TASK STATEMENT: Images are not part of the copy; write out the rest of the data exactly as given.

PROVIDED MATERIAL:

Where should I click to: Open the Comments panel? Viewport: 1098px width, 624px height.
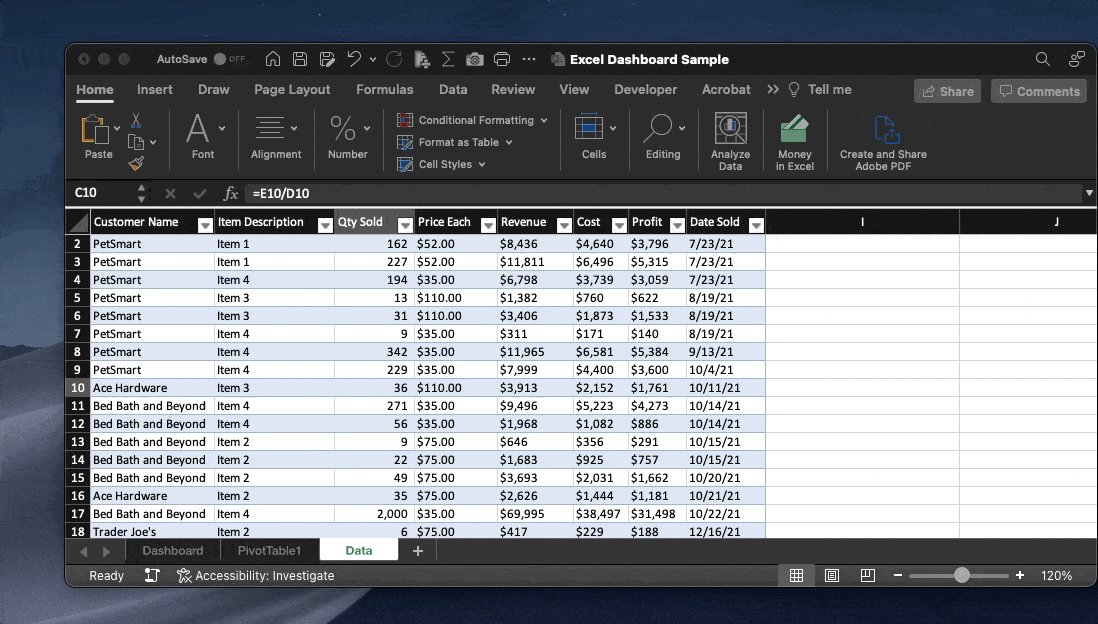pos(1038,90)
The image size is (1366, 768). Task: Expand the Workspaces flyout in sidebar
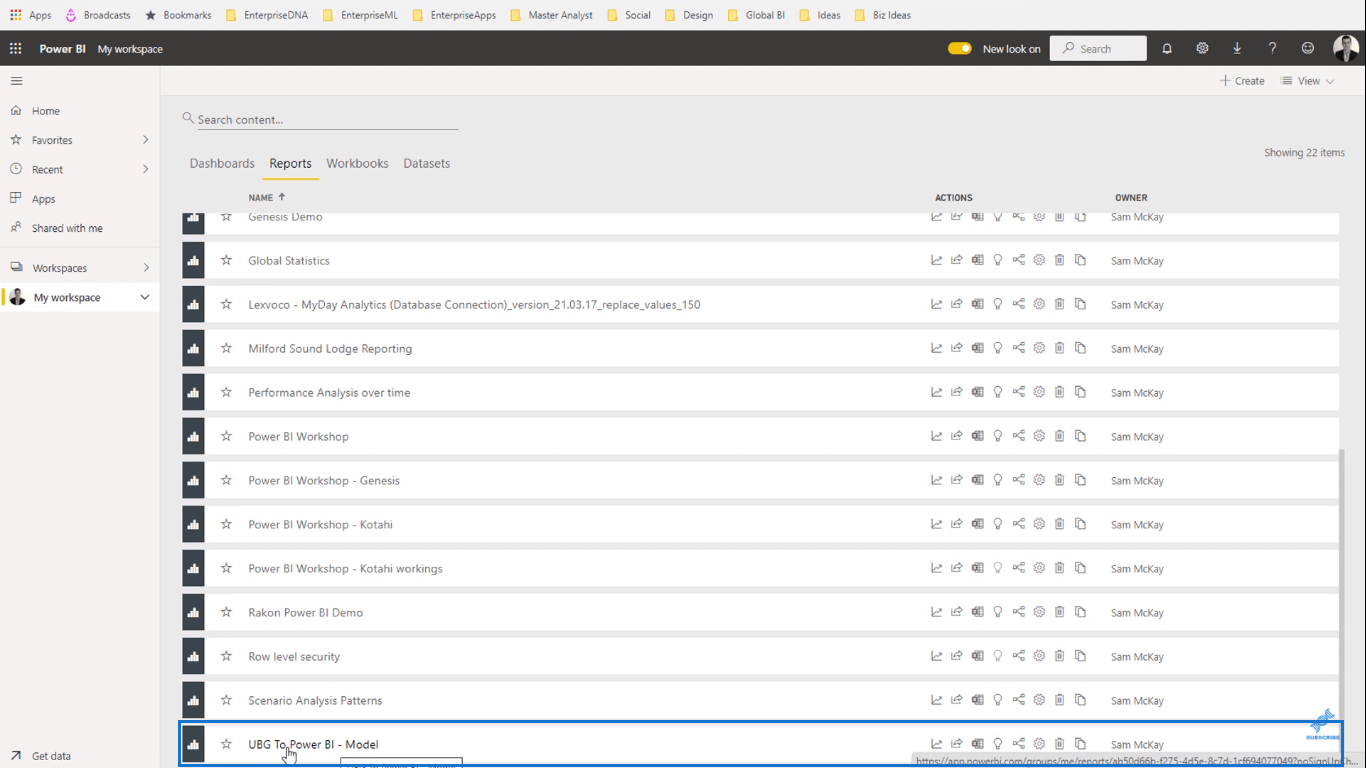(x=146, y=268)
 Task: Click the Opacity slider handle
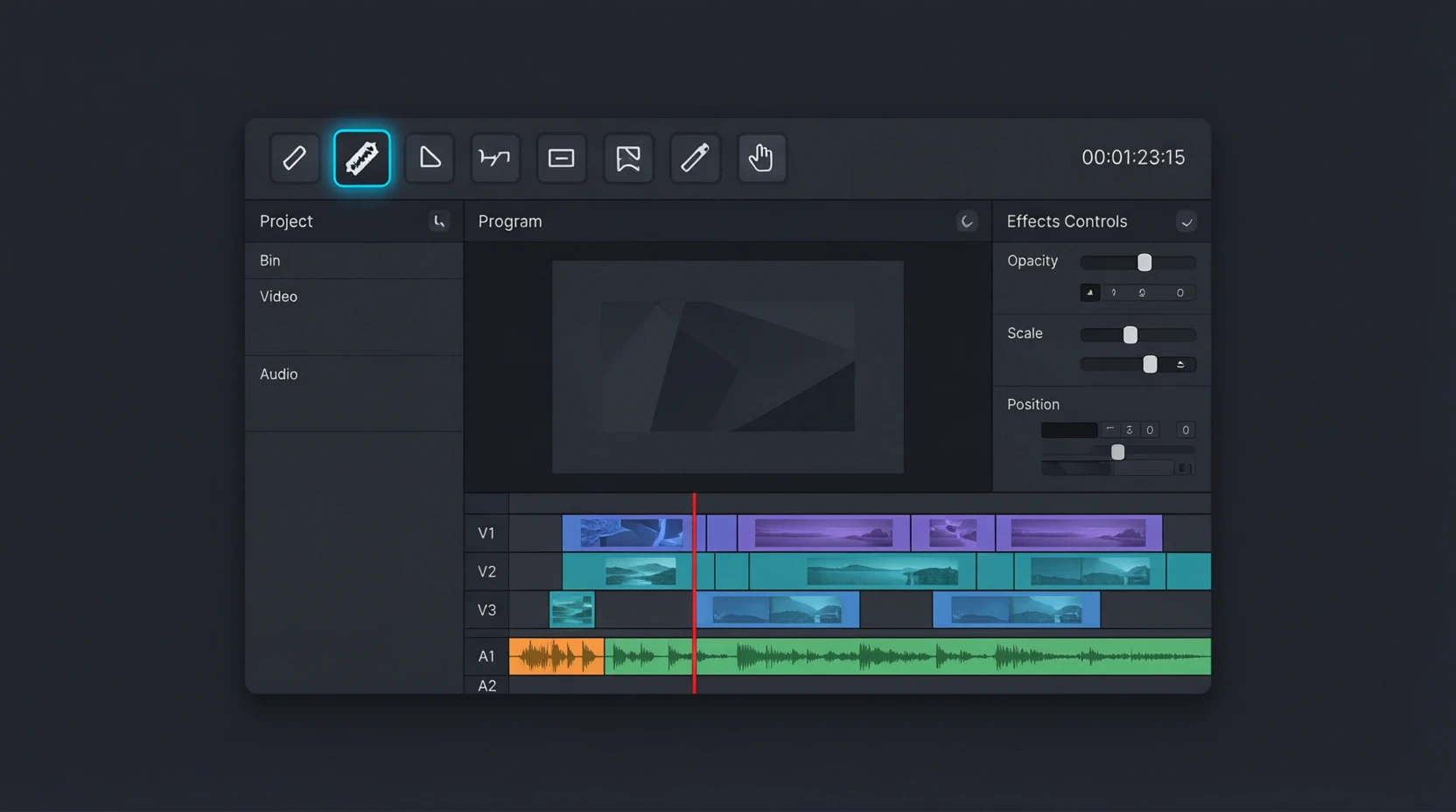[x=1144, y=262]
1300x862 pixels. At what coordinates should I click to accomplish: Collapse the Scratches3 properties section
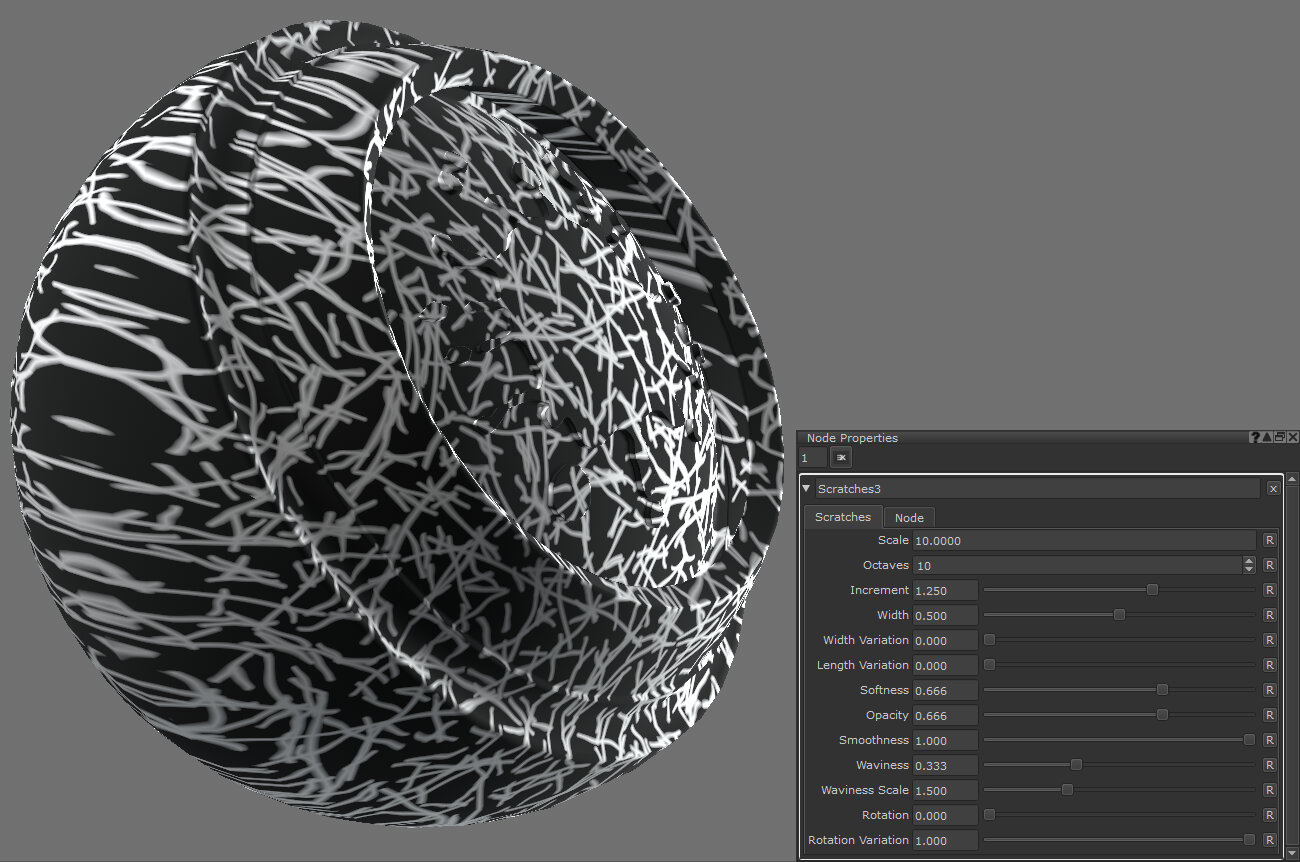(807, 489)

ANSWER AREA:
Where should I click to: Open the Comments panel? Viewport: 1098px width, 624px height.
pos(1038,90)
The image size is (1366, 768). Task: Expand the Workspaces flyout in sidebar
(x=146, y=268)
 Task: Click the Opacity slider handle
[x=1144, y=262]
1300x862 pixels. At what coordinates should I click to accomplish: Collapse the Scratches3 properties section
(807, 489)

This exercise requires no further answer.